Give Me a Second, Chad
Today I’ve decided to come to work with enough money to buy some Joe & the Juice. This is my third time investing in Joe’s, and every time I come, I can’t help but notice that the most attractive friend groups tend to spend their time here. There’s no line today, so I’ve gotta think on my feet. If there’s not a line when you walk in to Joe’s, the baristas will give you no time at all to look at the menu. Upon eye contact, you’re met with a “Hi! What can I get for you today?” Like, c’mon. Give me a second, Chad. I just got here.
I opt the for the avocado sandwich and a smoothie, although I don’t actually want the smoothie.
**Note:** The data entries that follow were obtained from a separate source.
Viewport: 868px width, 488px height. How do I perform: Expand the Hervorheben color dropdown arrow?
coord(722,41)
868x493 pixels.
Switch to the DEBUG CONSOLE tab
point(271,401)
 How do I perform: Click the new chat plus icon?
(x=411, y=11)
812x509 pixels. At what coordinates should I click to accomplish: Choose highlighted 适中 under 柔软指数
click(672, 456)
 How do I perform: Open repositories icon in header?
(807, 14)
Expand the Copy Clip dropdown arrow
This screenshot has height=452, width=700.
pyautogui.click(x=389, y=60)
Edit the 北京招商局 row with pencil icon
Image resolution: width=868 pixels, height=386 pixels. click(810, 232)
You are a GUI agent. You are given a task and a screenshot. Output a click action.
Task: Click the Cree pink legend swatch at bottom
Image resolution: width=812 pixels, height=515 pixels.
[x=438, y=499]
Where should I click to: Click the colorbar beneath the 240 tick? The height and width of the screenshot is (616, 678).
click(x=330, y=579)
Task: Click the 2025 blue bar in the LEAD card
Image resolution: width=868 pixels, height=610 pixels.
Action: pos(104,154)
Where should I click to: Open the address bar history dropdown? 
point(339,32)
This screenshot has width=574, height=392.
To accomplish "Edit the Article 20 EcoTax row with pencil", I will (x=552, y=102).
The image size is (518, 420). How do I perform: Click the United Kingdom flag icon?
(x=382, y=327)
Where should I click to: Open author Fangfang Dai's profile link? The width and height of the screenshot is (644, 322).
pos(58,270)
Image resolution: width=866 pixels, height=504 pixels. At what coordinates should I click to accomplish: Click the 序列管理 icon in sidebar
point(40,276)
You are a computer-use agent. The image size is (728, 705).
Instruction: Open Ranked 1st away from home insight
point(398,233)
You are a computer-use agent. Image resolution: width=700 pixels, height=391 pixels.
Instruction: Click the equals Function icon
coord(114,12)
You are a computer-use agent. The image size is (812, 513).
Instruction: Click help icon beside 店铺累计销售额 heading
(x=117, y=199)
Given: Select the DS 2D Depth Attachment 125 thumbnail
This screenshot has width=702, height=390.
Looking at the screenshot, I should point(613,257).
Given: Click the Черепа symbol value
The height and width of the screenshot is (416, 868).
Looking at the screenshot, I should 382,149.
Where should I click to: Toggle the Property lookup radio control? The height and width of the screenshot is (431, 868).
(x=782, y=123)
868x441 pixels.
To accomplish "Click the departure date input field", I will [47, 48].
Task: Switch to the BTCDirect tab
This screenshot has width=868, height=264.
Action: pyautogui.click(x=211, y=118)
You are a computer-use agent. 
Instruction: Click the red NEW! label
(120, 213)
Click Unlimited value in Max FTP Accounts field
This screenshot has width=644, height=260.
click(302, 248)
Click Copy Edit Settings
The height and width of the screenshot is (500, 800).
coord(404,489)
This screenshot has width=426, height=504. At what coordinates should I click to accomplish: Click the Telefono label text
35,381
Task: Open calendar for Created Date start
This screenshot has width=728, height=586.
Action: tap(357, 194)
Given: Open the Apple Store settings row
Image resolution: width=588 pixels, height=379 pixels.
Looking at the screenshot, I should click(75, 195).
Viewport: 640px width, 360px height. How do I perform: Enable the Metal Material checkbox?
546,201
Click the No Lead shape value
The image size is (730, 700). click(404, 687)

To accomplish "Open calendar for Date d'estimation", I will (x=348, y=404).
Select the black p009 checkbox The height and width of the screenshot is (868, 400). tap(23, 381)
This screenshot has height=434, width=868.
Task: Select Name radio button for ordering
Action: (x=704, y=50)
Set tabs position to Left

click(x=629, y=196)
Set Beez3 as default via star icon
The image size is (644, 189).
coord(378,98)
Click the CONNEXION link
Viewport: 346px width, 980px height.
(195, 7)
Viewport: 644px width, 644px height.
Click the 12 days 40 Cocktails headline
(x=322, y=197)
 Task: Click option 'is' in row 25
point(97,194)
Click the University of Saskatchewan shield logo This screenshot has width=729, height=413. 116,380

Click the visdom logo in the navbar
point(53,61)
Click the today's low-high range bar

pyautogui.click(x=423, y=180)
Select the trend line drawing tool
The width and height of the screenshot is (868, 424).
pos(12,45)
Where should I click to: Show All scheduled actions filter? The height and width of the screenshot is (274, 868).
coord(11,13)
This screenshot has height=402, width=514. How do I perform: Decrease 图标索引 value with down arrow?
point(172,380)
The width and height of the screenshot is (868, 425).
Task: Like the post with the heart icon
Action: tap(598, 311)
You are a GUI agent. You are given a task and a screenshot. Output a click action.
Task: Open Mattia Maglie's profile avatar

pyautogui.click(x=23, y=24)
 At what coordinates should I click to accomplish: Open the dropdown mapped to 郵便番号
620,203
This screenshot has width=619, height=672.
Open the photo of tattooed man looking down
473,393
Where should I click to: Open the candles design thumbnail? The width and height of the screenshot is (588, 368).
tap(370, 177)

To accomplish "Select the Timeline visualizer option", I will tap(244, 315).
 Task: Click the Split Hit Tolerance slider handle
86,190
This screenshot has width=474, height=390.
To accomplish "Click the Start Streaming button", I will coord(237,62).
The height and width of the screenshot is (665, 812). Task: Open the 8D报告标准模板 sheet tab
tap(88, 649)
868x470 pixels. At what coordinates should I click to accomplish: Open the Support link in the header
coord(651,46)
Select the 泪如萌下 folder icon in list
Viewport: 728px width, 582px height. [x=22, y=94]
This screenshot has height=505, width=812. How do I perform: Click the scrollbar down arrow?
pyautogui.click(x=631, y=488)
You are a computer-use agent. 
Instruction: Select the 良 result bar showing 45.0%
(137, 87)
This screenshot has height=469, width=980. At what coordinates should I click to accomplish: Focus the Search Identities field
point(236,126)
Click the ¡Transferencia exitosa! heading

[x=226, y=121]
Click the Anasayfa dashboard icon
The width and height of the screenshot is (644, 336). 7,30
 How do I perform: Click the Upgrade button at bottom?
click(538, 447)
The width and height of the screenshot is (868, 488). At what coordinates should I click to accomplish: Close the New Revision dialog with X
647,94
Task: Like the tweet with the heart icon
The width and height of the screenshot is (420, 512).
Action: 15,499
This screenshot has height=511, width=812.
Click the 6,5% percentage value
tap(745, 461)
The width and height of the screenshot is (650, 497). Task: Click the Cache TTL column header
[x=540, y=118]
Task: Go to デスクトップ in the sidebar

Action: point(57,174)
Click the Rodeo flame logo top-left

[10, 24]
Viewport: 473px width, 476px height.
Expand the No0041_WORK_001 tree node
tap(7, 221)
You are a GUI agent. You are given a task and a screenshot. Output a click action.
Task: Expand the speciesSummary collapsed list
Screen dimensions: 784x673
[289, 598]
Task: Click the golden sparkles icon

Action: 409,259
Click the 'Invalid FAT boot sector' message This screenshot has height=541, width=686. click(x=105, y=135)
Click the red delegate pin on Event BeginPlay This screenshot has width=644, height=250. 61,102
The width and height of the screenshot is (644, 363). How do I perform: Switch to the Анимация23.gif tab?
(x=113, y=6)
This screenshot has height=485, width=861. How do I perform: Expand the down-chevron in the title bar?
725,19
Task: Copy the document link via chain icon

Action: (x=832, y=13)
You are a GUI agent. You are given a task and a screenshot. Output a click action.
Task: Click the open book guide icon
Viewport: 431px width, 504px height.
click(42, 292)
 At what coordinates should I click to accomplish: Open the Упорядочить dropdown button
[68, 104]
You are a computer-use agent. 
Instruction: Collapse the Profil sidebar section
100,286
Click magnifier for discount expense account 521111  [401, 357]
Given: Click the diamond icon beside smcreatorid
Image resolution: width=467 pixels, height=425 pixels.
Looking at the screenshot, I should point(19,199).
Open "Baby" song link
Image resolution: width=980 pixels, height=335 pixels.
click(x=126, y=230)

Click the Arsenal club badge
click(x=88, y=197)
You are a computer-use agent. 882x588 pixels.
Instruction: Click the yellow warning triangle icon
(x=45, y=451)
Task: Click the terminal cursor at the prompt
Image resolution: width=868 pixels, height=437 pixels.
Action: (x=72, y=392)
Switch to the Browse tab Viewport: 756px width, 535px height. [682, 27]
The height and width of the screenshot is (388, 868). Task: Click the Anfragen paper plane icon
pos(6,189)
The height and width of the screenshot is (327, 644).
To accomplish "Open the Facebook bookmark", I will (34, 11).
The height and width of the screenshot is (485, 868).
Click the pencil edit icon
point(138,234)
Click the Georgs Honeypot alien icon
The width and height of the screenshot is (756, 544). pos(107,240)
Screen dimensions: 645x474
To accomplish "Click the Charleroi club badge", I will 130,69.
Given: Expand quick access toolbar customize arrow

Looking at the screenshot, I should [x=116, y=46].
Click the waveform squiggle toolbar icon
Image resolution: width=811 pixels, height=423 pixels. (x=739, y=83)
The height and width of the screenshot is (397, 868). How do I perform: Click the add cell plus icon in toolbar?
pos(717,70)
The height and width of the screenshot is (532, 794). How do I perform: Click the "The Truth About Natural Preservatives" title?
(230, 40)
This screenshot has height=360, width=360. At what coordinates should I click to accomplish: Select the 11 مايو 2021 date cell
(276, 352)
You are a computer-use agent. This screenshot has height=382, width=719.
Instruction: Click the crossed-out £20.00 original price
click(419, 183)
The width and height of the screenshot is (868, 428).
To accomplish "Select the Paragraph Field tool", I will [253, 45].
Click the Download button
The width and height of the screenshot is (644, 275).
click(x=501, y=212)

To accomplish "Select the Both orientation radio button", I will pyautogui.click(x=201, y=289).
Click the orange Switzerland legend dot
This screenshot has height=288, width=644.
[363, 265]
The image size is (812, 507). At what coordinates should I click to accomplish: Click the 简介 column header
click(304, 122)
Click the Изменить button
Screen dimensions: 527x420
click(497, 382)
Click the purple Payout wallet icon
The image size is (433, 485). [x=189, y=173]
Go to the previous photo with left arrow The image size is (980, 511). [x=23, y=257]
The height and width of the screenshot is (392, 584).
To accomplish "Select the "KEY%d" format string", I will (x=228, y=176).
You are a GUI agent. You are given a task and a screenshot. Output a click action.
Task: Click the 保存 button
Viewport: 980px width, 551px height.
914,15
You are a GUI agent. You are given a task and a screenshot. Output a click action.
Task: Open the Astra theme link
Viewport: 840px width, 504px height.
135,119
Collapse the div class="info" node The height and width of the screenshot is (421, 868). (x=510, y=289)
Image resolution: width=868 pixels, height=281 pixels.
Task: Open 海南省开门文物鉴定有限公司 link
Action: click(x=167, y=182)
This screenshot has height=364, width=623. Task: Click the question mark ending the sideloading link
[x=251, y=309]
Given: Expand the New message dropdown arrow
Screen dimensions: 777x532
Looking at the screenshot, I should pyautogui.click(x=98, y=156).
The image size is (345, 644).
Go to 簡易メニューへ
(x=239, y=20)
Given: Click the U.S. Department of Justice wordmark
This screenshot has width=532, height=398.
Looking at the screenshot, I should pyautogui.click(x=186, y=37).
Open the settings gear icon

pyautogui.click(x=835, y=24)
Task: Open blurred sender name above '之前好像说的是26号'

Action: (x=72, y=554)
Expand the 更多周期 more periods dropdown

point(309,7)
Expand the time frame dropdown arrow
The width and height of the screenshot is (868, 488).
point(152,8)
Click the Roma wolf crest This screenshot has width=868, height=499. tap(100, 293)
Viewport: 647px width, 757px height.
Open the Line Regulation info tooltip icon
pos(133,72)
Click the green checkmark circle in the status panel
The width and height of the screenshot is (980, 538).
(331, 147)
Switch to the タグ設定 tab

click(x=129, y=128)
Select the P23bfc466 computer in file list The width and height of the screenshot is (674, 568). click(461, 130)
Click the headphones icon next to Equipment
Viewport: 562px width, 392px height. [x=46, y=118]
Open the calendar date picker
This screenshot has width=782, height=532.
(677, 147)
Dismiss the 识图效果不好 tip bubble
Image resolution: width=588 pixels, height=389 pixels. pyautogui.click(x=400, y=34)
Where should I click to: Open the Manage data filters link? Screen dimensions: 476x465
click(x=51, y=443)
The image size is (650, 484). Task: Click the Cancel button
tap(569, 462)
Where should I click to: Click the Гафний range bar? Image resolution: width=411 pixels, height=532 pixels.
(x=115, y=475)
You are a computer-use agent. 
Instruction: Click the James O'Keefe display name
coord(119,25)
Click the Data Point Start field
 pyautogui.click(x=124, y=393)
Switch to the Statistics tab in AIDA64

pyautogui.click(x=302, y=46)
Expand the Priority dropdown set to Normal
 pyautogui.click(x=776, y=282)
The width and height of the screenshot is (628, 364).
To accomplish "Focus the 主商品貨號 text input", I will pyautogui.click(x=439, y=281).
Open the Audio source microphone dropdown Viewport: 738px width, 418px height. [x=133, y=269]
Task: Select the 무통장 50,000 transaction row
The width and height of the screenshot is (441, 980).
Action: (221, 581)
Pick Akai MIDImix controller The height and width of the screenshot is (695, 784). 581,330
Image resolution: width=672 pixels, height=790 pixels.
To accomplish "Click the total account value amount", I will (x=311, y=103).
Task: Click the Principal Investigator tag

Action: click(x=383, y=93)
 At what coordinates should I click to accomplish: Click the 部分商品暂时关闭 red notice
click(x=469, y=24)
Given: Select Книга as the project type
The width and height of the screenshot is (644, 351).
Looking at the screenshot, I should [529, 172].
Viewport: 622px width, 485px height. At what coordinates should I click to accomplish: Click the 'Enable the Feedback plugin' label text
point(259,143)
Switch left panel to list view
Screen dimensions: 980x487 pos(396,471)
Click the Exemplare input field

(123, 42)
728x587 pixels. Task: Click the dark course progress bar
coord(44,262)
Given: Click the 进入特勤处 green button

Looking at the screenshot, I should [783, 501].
See, I don’t want to be an inconvenience to the barista by making him wait another 40 seconds for me to read the rest of the menu, and the drink I just ordered is the same one I got on Monday. So, I guess you could say I’m playing it safe.
I’m not too keen on these types of interactions due to the fact that I’m generally a pretty indecisive person. The barista gives me my receipt, and I’m suddenly conflicted about which seat I should take. I want something that’s comfortable, but not comfortable to the point that I am tempted to overstay and be late for work.
I mean, for Christ’s sake...this is a damn chair I’m debating over. I eventually settle for a seat around a table that has minimal lighting and sleek marble tops. Across from me perches a girl with blonde hair and airpods. She looks like she has at least 5,000 followers on the ‘gram. Very trendy, very chic. Above her are a couple of picture frames that I’m almost positive came straight off my Tumblr feed. One in particular that’s catching my eye is a picture of an avocado with the words “Not yet, not yet, not yet, not yet, not yet, EAT ME NOW, too late —Avocados.” I’m attempting to sneak a snap of it in hopes that the trendy blonde doesn’t think I’m trying to take a picture of her, but I think I’m failing.
I’m interrupted by a now shorter barista trying to get my attention. He probably thinks I was trying to take a picture of the blonde girl, and if he didn’t, he does now, because my face is heating up, and I’m probably turning red from the thought of him thinking that.
I return to my seat and continue scanning the wall. I notice two white pieces of wood to my left, but the way they’re placed it sorta looks like a man punching himself in the face. I’m honestly very confused about this wall art. It kind of looks like a Trump silhouette. Is this place supposed to be super liberal and I just wasn’t aware of this before today? I’m realizing how dumb that assumption was because there’s a picture on the wall in front of me that says: “Sex Me Up is not just one of our juices, it’s also a song!” This also happens to be the drink I’m having right now, but aside from that, the same silhouette from the wall is on this poster...and on my cup...turns out it’s just Joe and not Trump.
At this point I’m kicking myself, thinking I should’ve ordered a coffee and not a mere juice, but the damage is done. I know I can take my drink to go with me, so I’m trying to kill it as fast as possible. Not because I don’t want to be judged when I walk into the office, but because it’s 20 degrees out and my hands will freeze just from holding the cup. I’ve done more debating in the past 15 minutes with myself here than I probably have all week. I have ten minutes to be at work and as per usual, I rush out the door hoping I can get it together in the span of five blocks.